Joyah, who is the director of the film, said he chose to cast new faces in leading roles because he believes that there is a lot of untapped talent in the country.

He added that this is one way of exposing this talent and that the best way was to give them leading and challenging roles.

According to a press statement from First Dawn Arts, due to the complexity of the story, Joyah hired William Collinson, a Director of Photography from South Africa, to shoot the film.

William brought his assistant Marco Kings whereas sound recording was done by Peter Kepkay, a Canadian who has been living in Malawi for two years.

But before the premiere in Malawi, The Road To Sunrise will premiere internationally at the Silicon Valley African Film Festival on September 29 2017.

And, as said earlier, The Road to Sunrise tells the story of two prostitutes, Rubia and Watipa, who struggle to survive in the rough, unforgiving slums of Blantyre.

They find themselves trapped between their switchblade-welding pimp on one side, and male clients ready to take advantage of them on the other.

Rubia meets a naïve young man, Zondwa, who falls in love with her and proposes to marry her.

However, Rubia, never trusting men, refuses. But when Zondwa is transferred to Lilongwe, Rubia becomes lonely and begins to review her life.

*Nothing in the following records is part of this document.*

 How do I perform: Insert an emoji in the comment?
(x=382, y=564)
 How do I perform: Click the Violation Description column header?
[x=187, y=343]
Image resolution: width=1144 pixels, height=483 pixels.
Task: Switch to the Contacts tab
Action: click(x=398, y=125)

One night she refuses to have sex with one of her clients, a very rich businessman.

The businessman violently attacks her and, in self defence, she stabs him to death. She is arrested and charged with murder.

Her subsequent trial becomes a battle not just to escape the death sentence but also a journey towards her inner emancipation.

“The story is about exploitation, love, hope, the power of friendship, and the untiring human spirit in its quest for survival and freedom,” Joyah said.

The filmmaker said the film interrogates the society’s view of women, who are exploited through the sex industry, and how it uses double standards to judge the men who exploit prostitutes.

Joyah further said the story has a profound message to the youth of today, particularly girls, on how they can survive the adverse conditions of exploitation and empower themselves.

He said stories of prostitutes have been told since time immemorial, with the Bible having its own fair share.

However, Joyah said what makes The Road To Sunrise different from other productions is that it tells the story from the point of view of the prostitutes themselves as they try to survive exploitation and abuse from male clients and their pimp.

“Therefore, the film brings to the screen characters not generally depicted in cinema or, if so, as supporting characters to others. The Road To Sunrise makes them heroes as they travel on the uncertain road to self-empowerment and emancipation,” he said.

This is Joyah’s third movie and he hopes that it will conquer once again.

Joyah was born in June 1959. He has a B.Sc. degree in mathematics and physics from Chancellor College, University of Malawi, and a B.Sc. Hons degree in Surveying and Mapping Sciences from the University of East London, United Kingdom.

He runs a consultancy company which deals in land matters but has been involved in the arts since his schools days.

Some of his short stories and poems have been published in anthologies.